AUTH/2542/11/12 and AUTH/2543/11/12 - GP v Lilly and Boehringer Ingelheim

Email promotion of Trajenta

  • Received
    29 November 2012
  • Case number
    AUTH/2542/11/12 and AUTH/2543/11/12
  • Applicable Code year
    2011
  • Completed
    20 March 2013
  • No breach Clause(s)
    9.1 and 9.9
  • Additional sanctions
  • Appeal
    No appeal
  • Review
    May 2013

Case Summary

A general practitioner complained that Lilly and Boehringer Ingelheim had sent an advertisement for Trajenta (linagliptin) to his NHS email address. The complainant did not believe that a publicly funded email network for health professionals should be used for this purpose; doctors would be unduly influenced by this inappropriate advertising and their already overloaded in-trays would be unusable if they got swamped with unauthorised spam.

The detailed response from Lilly and Boehringer Ingelheim is given below.

The Panel noted that the Code prohibited the use of email for promotional purposes except with the prior permission of the recipient. Whilst the material at issue had not been sent directly by Lilly and Boehringer Ingelheim it was nonetheless an established principle under the Code that pharmaceutical companies were responsible for work undertaken by third parties on their behalf.

The Panel noted that when obtaining permission from health professionals to add them to their database, [and thus contact them through their NHS email account] the agency had made it clear to them that it would, from time to time, email information which might include, inter alia, pharmaceutical promotional material. It was clear that the company intended to email promotional material from pharmaceutical companies. The Panel noted the companies' submission that the complainant had registered his details with the database in February 2012. During the registration process the complainant was made aware that he would receive promotional emails. The complainant had not responded to the Authority's request to comment on this information. On the material available, the Panel considered that there was evidence that the complainant had agreed to receive promotional material by email and it thus ruled no breaches of the Code.

Work task A:
Answer each question from the Trajenta case report.
(i) On what date was the complaint received?
(ii) When had the complainant registered his details with the database?
(iii) Under which clauses was no breach ruled?
Work task B: Reproduce the part of the Trajenta case report starting with "Case Summary" and going on through "is given below.".
The data that follows is separate material with no connection to the Trajenta case report.

Supplied information:
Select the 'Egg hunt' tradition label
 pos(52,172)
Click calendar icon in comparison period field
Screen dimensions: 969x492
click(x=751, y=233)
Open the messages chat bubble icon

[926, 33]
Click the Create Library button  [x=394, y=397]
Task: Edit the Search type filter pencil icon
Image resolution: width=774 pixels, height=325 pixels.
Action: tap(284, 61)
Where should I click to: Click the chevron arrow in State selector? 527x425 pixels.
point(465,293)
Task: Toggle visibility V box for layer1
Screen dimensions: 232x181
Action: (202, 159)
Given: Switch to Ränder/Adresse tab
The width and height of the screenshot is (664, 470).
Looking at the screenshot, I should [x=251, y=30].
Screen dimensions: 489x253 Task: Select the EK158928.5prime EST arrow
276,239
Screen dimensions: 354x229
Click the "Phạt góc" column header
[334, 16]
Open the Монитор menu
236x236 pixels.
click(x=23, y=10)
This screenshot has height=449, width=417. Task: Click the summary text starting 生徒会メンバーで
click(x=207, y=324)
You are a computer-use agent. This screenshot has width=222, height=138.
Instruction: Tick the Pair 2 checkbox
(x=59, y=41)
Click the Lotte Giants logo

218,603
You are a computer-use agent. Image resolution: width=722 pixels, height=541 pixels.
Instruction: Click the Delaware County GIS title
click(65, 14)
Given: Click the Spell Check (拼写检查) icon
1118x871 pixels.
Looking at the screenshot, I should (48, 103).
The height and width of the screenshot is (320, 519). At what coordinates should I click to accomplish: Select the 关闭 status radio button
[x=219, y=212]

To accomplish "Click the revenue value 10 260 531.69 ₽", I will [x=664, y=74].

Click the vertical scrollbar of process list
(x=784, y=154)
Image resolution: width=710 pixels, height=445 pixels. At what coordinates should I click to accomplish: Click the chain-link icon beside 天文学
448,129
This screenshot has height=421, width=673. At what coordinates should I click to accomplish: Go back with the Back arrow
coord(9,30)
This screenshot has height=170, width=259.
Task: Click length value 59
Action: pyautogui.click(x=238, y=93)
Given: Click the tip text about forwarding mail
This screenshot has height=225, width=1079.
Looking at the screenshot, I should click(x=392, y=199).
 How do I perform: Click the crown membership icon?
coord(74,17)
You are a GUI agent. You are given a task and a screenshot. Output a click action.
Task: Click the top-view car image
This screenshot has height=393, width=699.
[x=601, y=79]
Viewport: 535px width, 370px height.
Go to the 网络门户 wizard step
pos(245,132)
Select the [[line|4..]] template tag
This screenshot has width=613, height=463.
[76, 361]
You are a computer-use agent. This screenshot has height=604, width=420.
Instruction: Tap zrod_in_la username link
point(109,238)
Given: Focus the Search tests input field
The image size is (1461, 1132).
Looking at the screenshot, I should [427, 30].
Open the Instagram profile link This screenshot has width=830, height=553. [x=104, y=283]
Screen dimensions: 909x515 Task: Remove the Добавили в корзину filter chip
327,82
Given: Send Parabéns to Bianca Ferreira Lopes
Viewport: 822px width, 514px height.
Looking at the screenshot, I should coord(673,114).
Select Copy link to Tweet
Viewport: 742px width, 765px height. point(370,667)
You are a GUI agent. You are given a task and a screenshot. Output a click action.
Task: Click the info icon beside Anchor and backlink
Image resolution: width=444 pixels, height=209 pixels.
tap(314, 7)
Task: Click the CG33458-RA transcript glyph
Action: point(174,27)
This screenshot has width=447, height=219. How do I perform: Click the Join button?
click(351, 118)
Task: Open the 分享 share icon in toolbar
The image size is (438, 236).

Your solution A:
(i) 29 November 2012
(ii) February 2012
(iii) Clauses 9.1 and 9.9

Your solution B:
Case Summary

A general practitioner complained that Lilly and Boehringer Ingelheim had sent an advertisement for Trajenta (linagliptin) to his NHS email address. The complainant did not believe that a publicly funded email network for health professionals should be used for this purpose; doctors would be unduly influenced by this inappropriate advertising and their already overloaded in-trays would be unusable if they got swamped with unauthorised spam.

The detailed response from Lilly and Boehringer Ingelheim is given below.